Gov. Tate Reeves on signing bill to replace state flag with Confederate battle emblem
Mississippi Governor Tate Reeves tells ‘The Daily Briefing’ he’s focused on ensuring Mississippians are ‘proud to move the state into the future.’
The Satanic Temple reportedly plans to sue Mississippi if the state adds the words “In God We Trust” to its new flag.
The group wrote in a letter to Mississippi Attorney General Lynn Fitch that if the state “is going to place a religious phrase on its flag, it should include reference to Satan," The Hill reported.
It said it regards "In God We Trust" as an “exclusionary religious phrase.”
The organization commended Gov. Tate Reeves for signing legislation in late June to remove the Confederate battle emblem from the flag but added that removing “one divisive symbol of exclusion only to replace it with a divisive phrase of exclusion does not eliminate exclusion, but rather moves it from one group to a collection of others.”
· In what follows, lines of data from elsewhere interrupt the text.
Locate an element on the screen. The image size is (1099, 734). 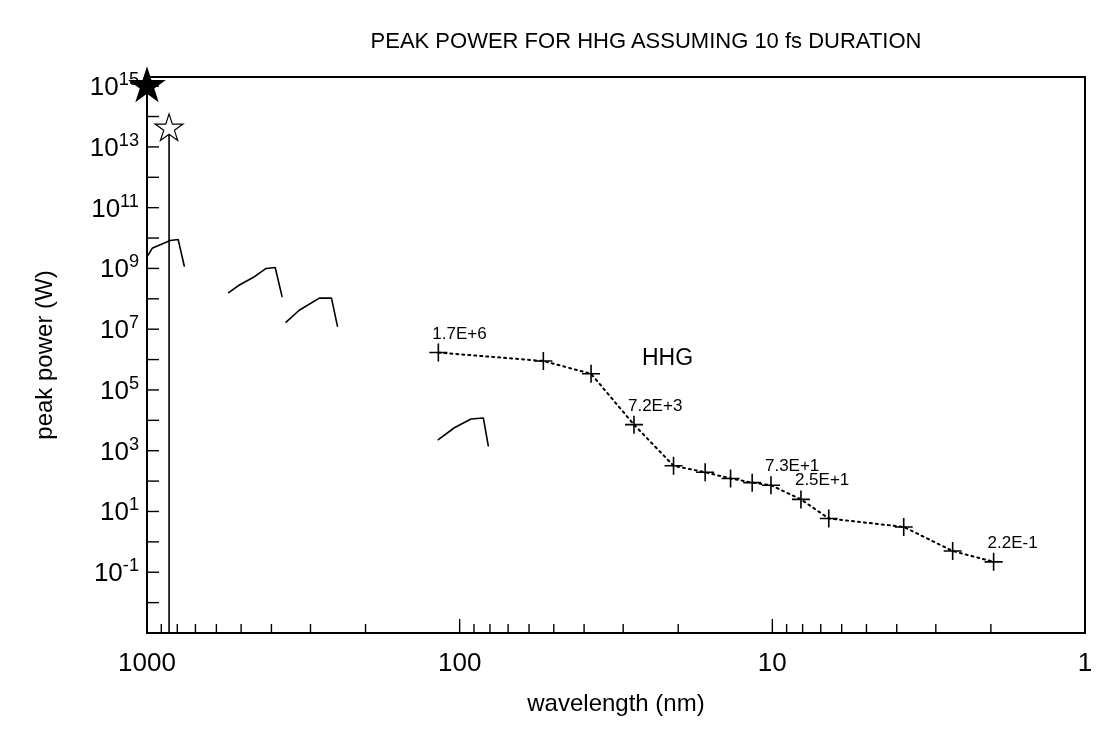
data-label: 1.7E+6 is located at coordinates (460, 333).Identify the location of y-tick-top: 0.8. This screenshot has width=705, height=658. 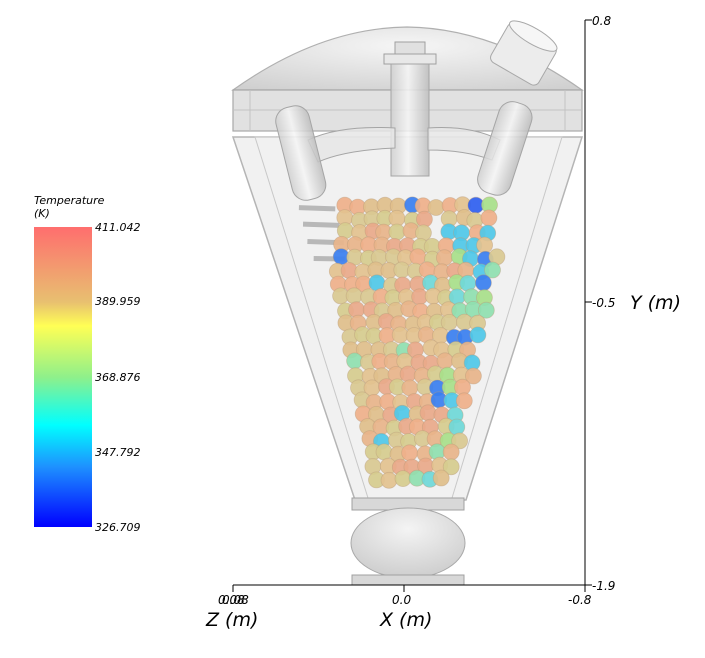
(602, 21). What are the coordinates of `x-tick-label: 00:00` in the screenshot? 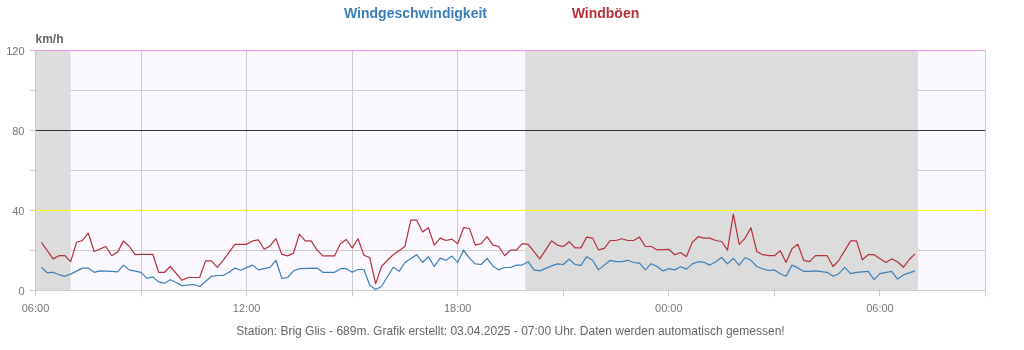 It's located at (669, 308).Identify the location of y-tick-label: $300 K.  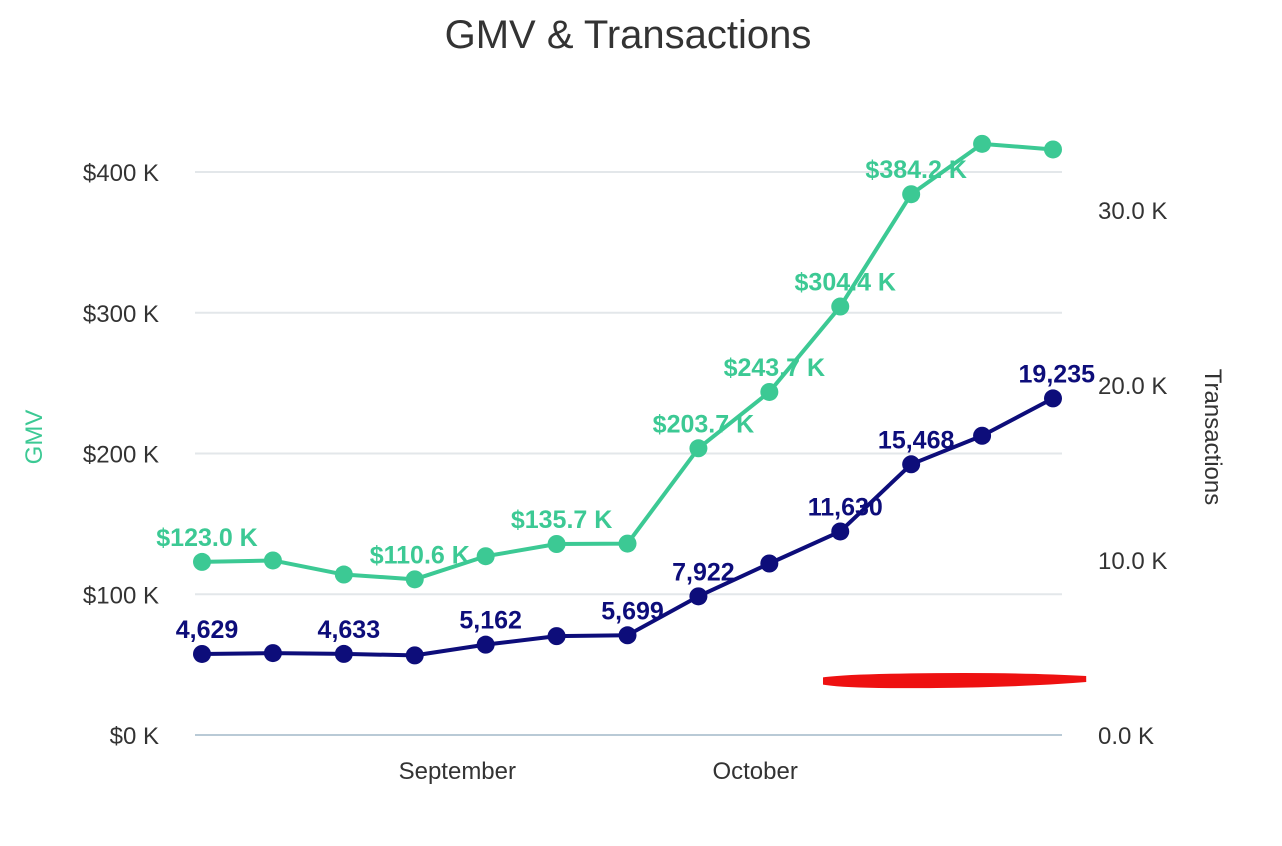
(121, 314).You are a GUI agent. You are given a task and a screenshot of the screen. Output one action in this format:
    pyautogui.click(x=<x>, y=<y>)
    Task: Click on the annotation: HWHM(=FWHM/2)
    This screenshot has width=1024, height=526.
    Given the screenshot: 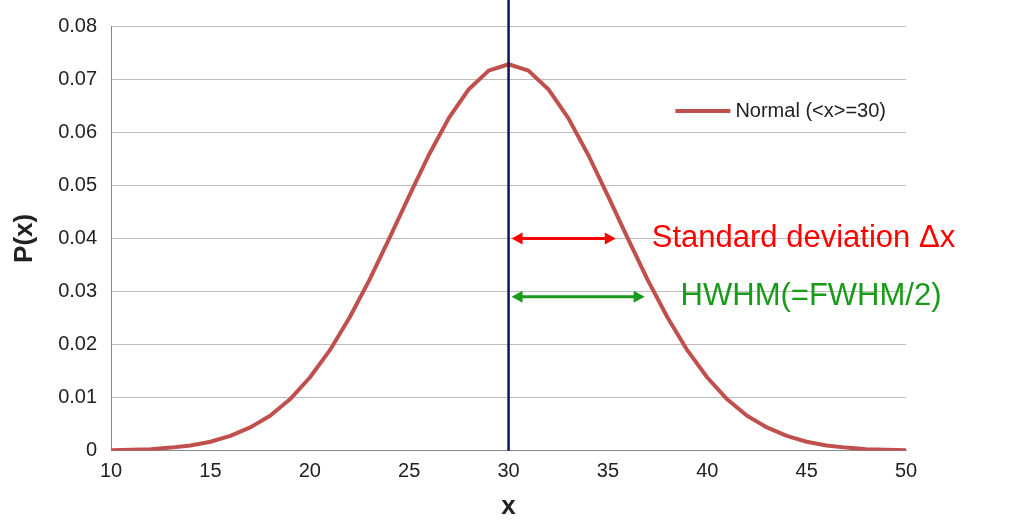 What is the action you would take?
    pyautogui.click(x=811, y=295)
Under the legislation Reeves signed June 30, the new state flag’s design cannot have any Confederate imagery and must include the phrase “In God We Trust.”
Mississippi lawmakers fast-tracked the legislation to change the flag amid racial equality protests that have sparked across the U.S. in the wake of the May 25 death of George Floyd in police custody in Minneapolis.
Voters in Mississippi will be asked to decide on the new state flag design on the November ballot.
The recently retired Mississippi state flag flies outside the Statehouse in Jackson, June 25, 2020. (Associated Press)
"We can imagine that there would be some Mississippians who would be a bit put off by the words ‘In Satan We Trust’ on the state flag,” the Satanic Temple wrote in its letter. “If you can imagine that, then you might imagine how atheists, Satanists, and other people of nontheistic faiths could feel excluded by the addition of ‘In God We Trust’ to the state flag."
“In God We Trust” first appeared on U.S. money in 1864 and became the national motto in 1956.
The group said it realizes the Supreme Court previously ruled that having the motto on U.S. currency doesn't violate the First Amendment but believes this case is "distinguishable," according to The Hill.
The Satanic Temple, created in 2013, has been involved in other First Amendment lawsuits.
The group says on its website it does not actually worship Satan but believes in compassion, science and common sense.